Final publishing happens by calling drm_gem_handle_create(). After
that the only allowed thing to do is call drm_gem_object_put() because
a concurrent call to the GEM_CLOSE ioctl with a correctly guessed id
(which is trivial since we have a linear allocator) can already tear
down the object again.
Luckily most drivers get this right, the very few exceptions I've
pinged the relevant maintainers for. Unfortunately we also need
drm_gem_handle_create() when creating additional handles for an
already existing object (e.g. GETFB ioctl or the various bo import
ioctl), and hence we cannot have a drm_gem_handle_create_and_put() as
the only exported function to stop these issues from happening.
Now unfortunately the implementation of drm_gem_handle_create() isn't
living up to standards: It does correctly finishe object
initialization at the global level, and hence is safe against a
concurrent tear down. But it also sets up the file-private aspects of
the handle, and that part goes wrong: We fully register the object in
the drm_file.object_idr before calling drm_vma_node_allow() or
obj->funcs->open, which opens up races against concurrent removal of
that handle in drm_gem_handle_delete().
Fix this with the usual two-stage approach of first reserving the
handle id, and then only registering the object after we've completed
the file-private setup.
Jacek reported this with a testcase of concurrently calling GEM_CLOSE
on a freshly-created object (which also destroys the object), but it
should be possible to hit this with just additional handles created
through import or GETFB without completed destroying the underlying
object with the concurrent GEM_CLOSE ioctl calls.

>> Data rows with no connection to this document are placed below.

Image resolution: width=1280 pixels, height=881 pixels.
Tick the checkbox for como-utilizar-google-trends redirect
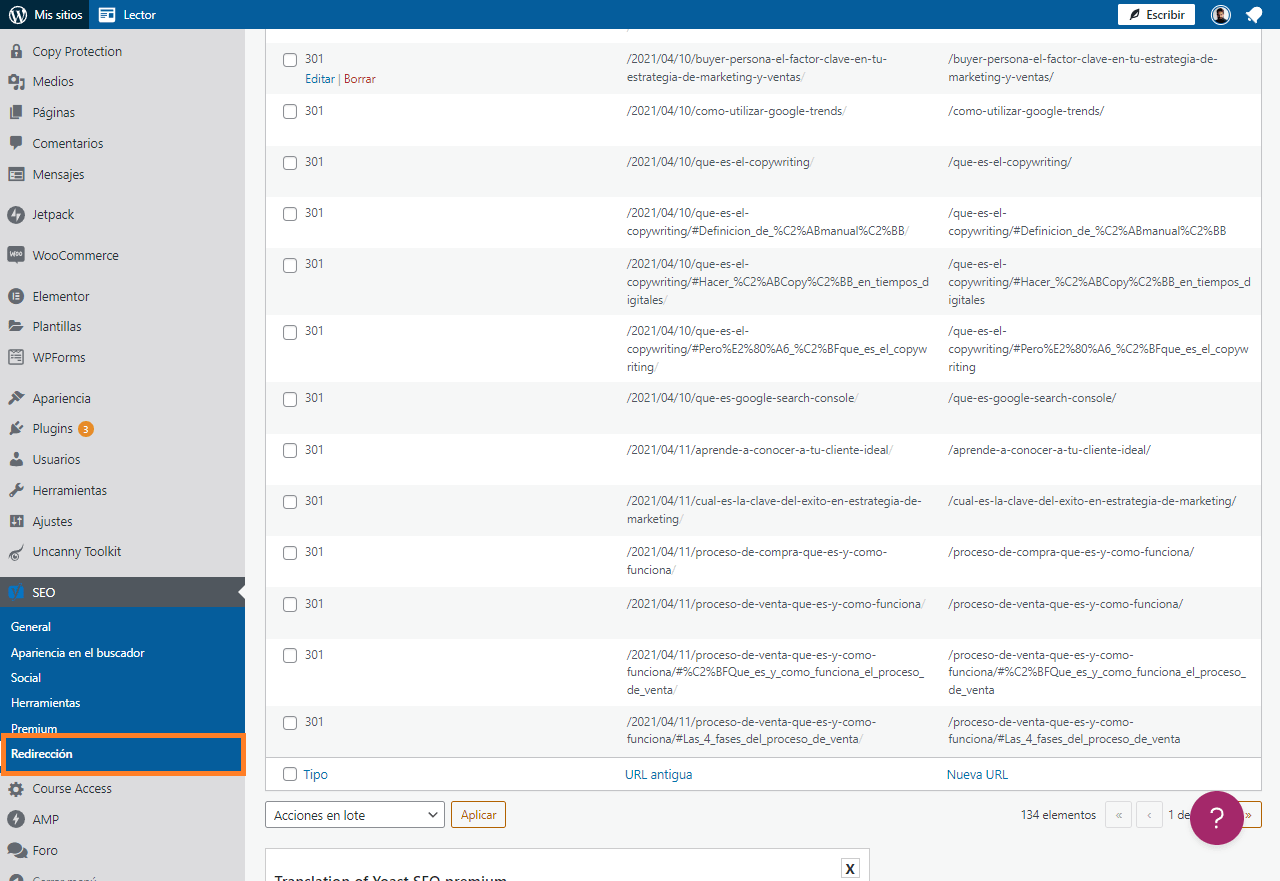290,111
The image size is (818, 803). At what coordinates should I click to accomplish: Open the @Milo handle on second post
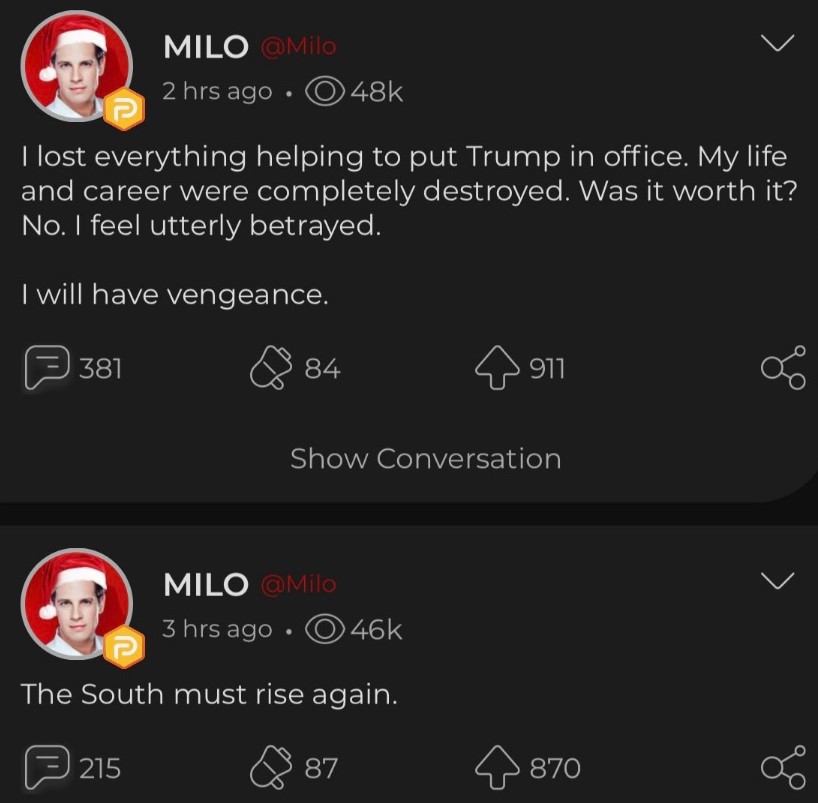(298, 584)
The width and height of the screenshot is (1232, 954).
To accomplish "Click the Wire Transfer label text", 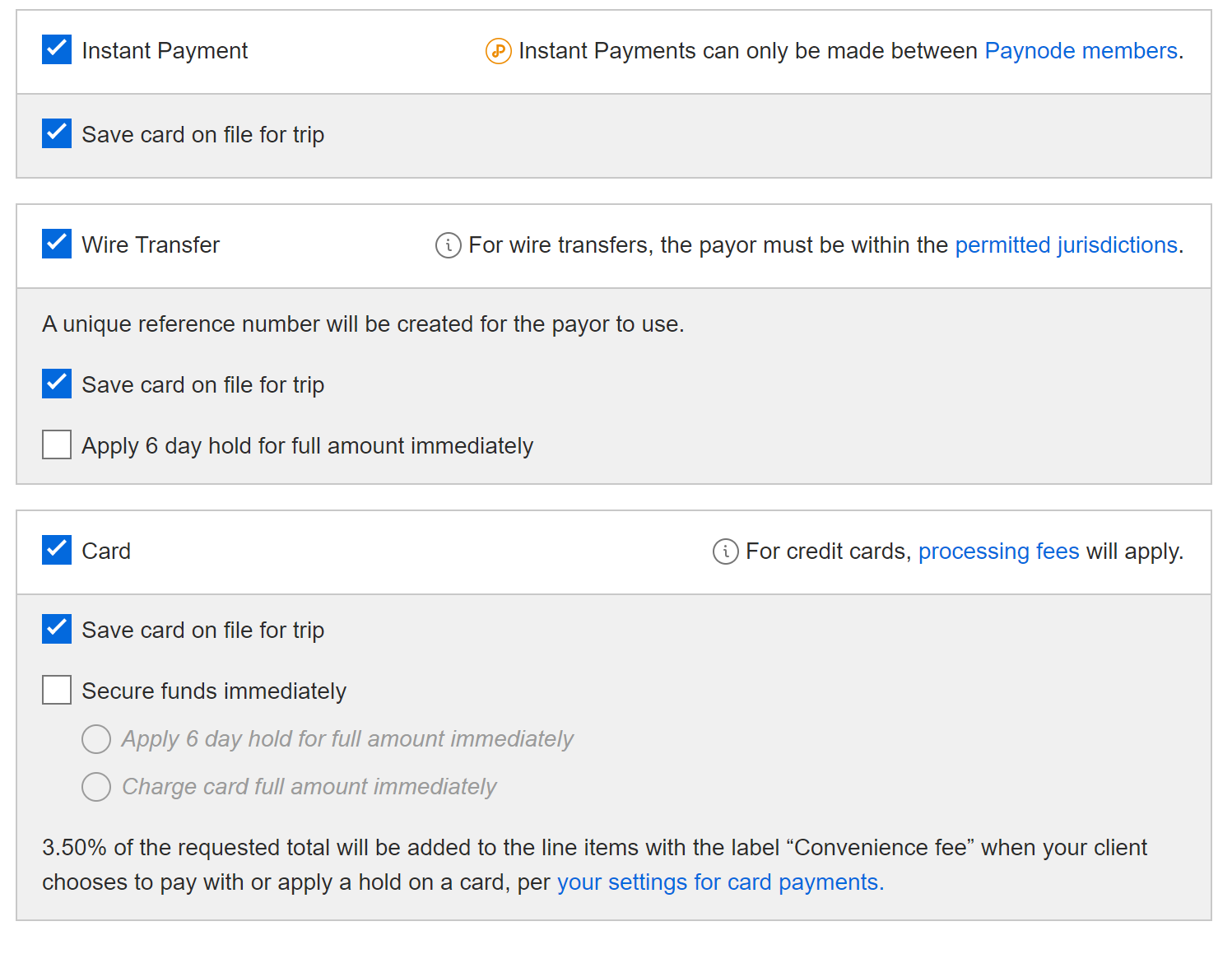I will [151, 245].
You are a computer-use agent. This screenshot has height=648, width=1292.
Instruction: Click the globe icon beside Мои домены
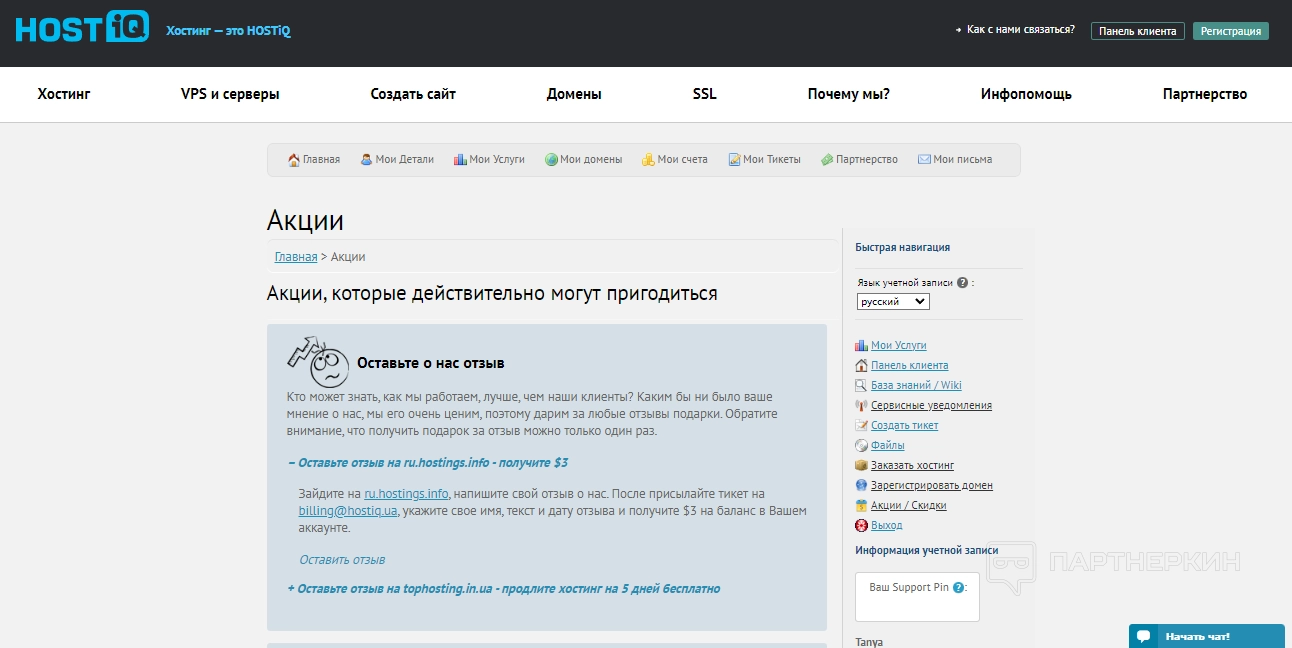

Note that the close-side of this race was fixed in f6cd7daecff5 ("drm:
Release driver references to handle before making it available
again"), which means a cool 9 years have passed until someone noticed
that we need to make this symmetry or there's still gaps left :-/
Without the 2-stage close approach we'd still have a race, therefore
that's an integral part of this bugfix.
More importantly, this means we can have NULL pointers behind
allocated id in our drm_file.object_idr. We need to check for that
now:
- drm_gem_handle_delete() checks for ERR_OR_NULL already
- drm_gem.c:object_lookup() also chekcs for NULL
- drm_gem_release() should never be called if there's another thread
still existing that could call into an IOCTL that creates a new
handle, so cannot race. For paranoia I added a NULL check to
drm_gem_object_release_handle() though.
- most drivers (etnaviv, i915, msm) are find because they use
idr_find(), which maps both ENOENT and NULL to NULL.
- drivers using idr_for_each_entry() should also be fine, because
idr_get_next does filter out NULL entries and continues the
iteration.
- The same holds for drm_show_memory_stats().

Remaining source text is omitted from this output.